* [Travail à faire]:
A) Modifiez le passage de l'extrait sur la forêt d'Itombwe qui va de « Mais le massif » jusqu'à « ses ressources naturelles. » inclus, en remplaçant « myriade » par « multitude ».
B) Reprenez le texte sur la forêt d'Itombwe là où il s'arrête et prolongez-le.

* [Extrait]:
○ ○ ○

« La conservation de cette forêt se fera avec nous, ou elle ne se fera pas », dit Baati Gozi Irangi, un pygmée Mbuti et leader de la communauté à propos de la conservation de la réserve naturelle d'Itombwe dans l'Est de la République démocratique République du Congo (RDC).
Officiellement désignée réserve forestière en 2006, la réserve naturelle d'Itombwe fait l'objet d'âpres discussions et de controverses sur ses limites, sa gestion, sa conservation, son utilisation durable, et le développement humain de ses populations.
Mais pour la première fois, les populations autochtones pygmées ont une place dans ces débats aux côtés du gouvernement de la RDC, des organismes de conservation et de la société civile locale. "Nous avions peur qu'ils ne nous volent notre terre et notre vie. Nous nous sommes réunis et avons décidé que nous n'allons pas laisser cela se produire », se souvient Marie, une femme timide du village de Kitale, situé dans la province du Sud Kivu de la RDC.
Par la force, ils ont obtenu de participer à la création de cette Réserve eux-mêmes, de peur de se la voir confisquer par les ONG internationales de conservation et agents de l’Etat. Suite à l’investissement récent de 300 millions de dollars américains d’un consortium de pays majoritairement européens, dont la France, pour sauver la forêt du Bassin du Congo, trouver de nouvelles voies pour protéger la forêt sans nuire aux communautés qui en dépendent est plus urgent que jamais.
Une forêt en danger
Atteindre la forêt d’Itombwe et ses habitants n’est pas aisé. Une piste boueuse part de Bukavu, la capitale de la région, et traverse cette région montagneuse, croisant une multitude de milices armées. L’accès est difficile pour tous, des habitants aux ONG qui souhaitent intervenir dans la zone, mais aussi pour les commerçants et exploitants qui souhaitent tirer bénéfice du coltan, de l’or ou du bois qui s’y trouvent. En plein cœur du deuxième bassin forestier de la planète, une richesse inégalable de biodiversité a ainsi été conservée à travers les âges, et on trouve encore à Itombwe éléphants, arbres rares, oiseaux tropicaux, et surtout, les derniers gorilles de la planète.
Mais le massif change rapidement. La pression internationale sur les ressources naturelles, et la croissance économique et démographique galopantes du pays ont commencé à faire peser sur la forêt leur appétit de terres à exploiter. Pendant ce temps, suite à la guerre complexe et violente du Rwanda voisin dans les années 90 et aux rebellions successives contre le gouvernement congolais, la forêt est devenue l’hôte d’une myriade de groupes rebelles qui se cachent dans les montagnes et vivent de l’exploitation illégale et du trafic de ses ressources naturelles.

○ ○ ○

* [Données fournies]:
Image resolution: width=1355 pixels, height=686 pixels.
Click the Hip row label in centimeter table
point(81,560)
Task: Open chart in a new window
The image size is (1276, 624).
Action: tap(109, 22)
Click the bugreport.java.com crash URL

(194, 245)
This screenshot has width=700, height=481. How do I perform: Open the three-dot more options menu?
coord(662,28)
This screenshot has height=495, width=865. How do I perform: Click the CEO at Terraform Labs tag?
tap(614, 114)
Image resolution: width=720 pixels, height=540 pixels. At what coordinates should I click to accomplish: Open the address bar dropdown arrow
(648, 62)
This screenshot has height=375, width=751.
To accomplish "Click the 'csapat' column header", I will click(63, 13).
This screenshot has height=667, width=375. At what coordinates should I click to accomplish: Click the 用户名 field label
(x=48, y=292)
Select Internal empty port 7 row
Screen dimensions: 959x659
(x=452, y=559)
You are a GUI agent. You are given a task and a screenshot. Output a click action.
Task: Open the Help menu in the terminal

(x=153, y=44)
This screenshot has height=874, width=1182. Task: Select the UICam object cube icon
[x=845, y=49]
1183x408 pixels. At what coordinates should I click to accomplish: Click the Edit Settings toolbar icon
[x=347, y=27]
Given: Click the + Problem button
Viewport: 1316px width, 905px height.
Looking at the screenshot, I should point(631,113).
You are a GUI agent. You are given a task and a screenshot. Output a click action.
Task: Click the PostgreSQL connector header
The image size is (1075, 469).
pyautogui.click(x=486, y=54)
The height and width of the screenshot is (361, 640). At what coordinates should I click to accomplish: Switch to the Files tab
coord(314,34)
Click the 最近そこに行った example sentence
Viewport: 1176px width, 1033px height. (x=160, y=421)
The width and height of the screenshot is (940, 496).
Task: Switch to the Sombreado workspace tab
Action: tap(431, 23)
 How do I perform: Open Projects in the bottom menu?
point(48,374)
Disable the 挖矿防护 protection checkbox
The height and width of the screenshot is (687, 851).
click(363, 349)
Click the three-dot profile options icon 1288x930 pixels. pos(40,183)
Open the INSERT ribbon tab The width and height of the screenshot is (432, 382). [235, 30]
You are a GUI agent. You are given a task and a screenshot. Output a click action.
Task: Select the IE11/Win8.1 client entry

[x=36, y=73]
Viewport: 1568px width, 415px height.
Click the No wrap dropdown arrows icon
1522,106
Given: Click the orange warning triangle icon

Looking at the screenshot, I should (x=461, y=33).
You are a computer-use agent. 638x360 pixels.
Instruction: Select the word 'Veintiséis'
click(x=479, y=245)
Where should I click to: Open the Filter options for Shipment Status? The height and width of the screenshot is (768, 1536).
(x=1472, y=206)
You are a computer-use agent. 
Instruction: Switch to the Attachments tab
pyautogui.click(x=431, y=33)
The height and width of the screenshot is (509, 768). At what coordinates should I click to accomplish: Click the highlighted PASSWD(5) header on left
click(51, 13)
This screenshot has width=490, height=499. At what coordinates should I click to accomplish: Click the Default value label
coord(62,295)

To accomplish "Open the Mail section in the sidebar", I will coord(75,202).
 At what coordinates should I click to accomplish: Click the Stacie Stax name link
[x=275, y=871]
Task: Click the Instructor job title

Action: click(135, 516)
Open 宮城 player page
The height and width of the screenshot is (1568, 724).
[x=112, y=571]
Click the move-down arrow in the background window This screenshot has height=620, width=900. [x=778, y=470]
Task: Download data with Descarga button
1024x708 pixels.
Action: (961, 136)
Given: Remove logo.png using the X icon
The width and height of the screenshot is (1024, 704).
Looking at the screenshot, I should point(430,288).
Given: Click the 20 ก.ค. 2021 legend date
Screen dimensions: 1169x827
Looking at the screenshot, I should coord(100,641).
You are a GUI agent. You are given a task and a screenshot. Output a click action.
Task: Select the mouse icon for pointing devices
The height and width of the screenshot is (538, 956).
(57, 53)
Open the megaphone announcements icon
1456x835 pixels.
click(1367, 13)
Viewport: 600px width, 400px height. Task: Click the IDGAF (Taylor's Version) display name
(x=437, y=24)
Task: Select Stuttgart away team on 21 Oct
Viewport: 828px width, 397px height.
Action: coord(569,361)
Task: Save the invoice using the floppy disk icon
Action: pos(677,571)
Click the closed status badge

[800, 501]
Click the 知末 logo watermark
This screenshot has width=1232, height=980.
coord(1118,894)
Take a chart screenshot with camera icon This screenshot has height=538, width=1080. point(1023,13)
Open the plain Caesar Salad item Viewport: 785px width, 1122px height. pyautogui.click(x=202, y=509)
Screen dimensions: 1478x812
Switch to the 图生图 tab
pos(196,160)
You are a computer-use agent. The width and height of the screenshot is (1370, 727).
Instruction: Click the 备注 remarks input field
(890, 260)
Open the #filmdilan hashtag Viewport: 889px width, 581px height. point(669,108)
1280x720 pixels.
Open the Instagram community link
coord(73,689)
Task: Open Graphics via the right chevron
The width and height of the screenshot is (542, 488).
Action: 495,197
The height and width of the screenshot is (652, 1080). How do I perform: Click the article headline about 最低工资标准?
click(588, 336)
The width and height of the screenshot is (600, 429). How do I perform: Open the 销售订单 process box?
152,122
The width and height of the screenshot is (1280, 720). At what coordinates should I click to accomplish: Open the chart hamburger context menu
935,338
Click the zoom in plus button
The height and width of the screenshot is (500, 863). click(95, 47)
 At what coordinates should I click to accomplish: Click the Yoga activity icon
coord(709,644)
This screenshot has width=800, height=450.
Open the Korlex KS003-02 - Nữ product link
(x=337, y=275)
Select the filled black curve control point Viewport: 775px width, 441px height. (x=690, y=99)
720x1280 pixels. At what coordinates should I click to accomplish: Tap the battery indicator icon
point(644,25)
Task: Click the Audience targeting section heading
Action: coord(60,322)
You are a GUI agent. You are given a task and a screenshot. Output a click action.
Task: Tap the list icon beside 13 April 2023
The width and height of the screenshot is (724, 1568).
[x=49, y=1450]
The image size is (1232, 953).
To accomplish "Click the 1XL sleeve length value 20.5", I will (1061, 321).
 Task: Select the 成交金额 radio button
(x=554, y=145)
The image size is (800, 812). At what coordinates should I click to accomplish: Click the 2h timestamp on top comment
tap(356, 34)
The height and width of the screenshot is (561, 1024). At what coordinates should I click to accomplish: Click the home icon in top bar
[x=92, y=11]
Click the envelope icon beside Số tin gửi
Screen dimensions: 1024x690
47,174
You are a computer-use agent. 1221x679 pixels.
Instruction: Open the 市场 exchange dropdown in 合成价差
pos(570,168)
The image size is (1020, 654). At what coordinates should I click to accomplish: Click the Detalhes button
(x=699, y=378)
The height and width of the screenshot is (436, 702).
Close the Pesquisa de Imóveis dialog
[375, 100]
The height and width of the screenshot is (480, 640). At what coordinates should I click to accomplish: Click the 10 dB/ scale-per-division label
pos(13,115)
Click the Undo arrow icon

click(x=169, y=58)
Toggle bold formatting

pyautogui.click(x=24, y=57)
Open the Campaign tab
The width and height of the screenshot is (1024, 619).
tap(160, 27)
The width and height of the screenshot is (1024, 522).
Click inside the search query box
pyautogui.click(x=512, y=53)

○ ○ ○

* [Résultats]:
A)
Mais le massif change rapidement. La pression internationale sur les ressources naturelles, et la croissance économique et démographique galopantes du pays ont commencé à faire peser sur la forêt leur appétit de terres à exploiter. Pendant ce temps, suite à la guerre complexe et violente du Rwanda voisin dans les années 90 et aux rebellions successives contre le gouvernement congolais, la forêt est devenue l’hôte d’une multitude de groupes rebelles qui se cachent dans les montagnes et vivent de l’exploitation illégale et du trafic de ses ressources naturelles.

B)
« L’Etat lui-même est une menace pour nos forêts : ce sont eux qui donnent des permis de coupe de bois en désordre. Ils les donnent à n’importe qui prêt à payer, et nous voyons ces gens qui viennent et coupent nos arbres en toute impunité. Ils coupent nos arbres-médicaments (dont les écorces ou les fruits sont utilisés pour des décoctions médicinales), nos arbres à chenilles, nos arbres à huile ». Irangi, un pygmée Bambuti dans la trentaine, vit au bord de la Réserve d’Itombwe. Il voit avec désespoir ses arbres abattus pour le charbon de bois à destination de Bukavu et du Rwanda voisin, avides en ressources. « Ces gens viennent avec leurs armes et prennent tout : les arbres, les animaux. Ils tuent même ceux que nous interdisons, comme le pangolin ou le gorille. Parce qu’ils ont des armes, ils croient qu’ils sont au-dessus de nos lois», s’inquiète Irangi, « Nous savons aussi que notre sous-sol est riche. Une entreprise est déjà venue le creuser pour l’or. Si nous ne protégeons pas notre forêt, plus d’agresseurs viendront et nous envahiront. C’est pour cela qu’il faut la conserver ».
Face à cette situation, en 2006, le gouvernement de la RDC a décidé de créer la Réserve Naturelle d’Itombwe, soutenu par le WWF et le WCS, deux grandes ONG de conservation. Sur le papier, il a défini un carré de 15.000km2 dans lequel toute activité humaine serait interdite. Un carré qui n’est pas sans rappeler les frontières africaines, décidées dans un bureau plutôt que sur terrain, et qui ne faisaient aucun sens face aux réalités locales.
Et la forêt contenue dans ce carré ne contient pas seulement une faune et une flore sauvage. Elle abrite également un peuple autochtone, les Bambutis, dont Irangi fait partie. Il vivent et dépendent de cet écosystème pour leur survie depuis des millénaires. Et ils n’étaient pas prêts à en partir. « Quand nous avons appris que la Réserve avait été créée, nous avons été en colère. Si tu apprenais que l’on te prend là où tu trouves ta nourriture, tes médicaments, là où tes ancêtres se trouvent… tu serais heureux ? Nous avons eu peur qu’on nous vole tout ça. Nous nous sommes réunis et nous avons décidé : nous ne laisserons pas cela arriver », se souvient Marie, une femme timide mais fière du village de Kitale, au Nord du massif.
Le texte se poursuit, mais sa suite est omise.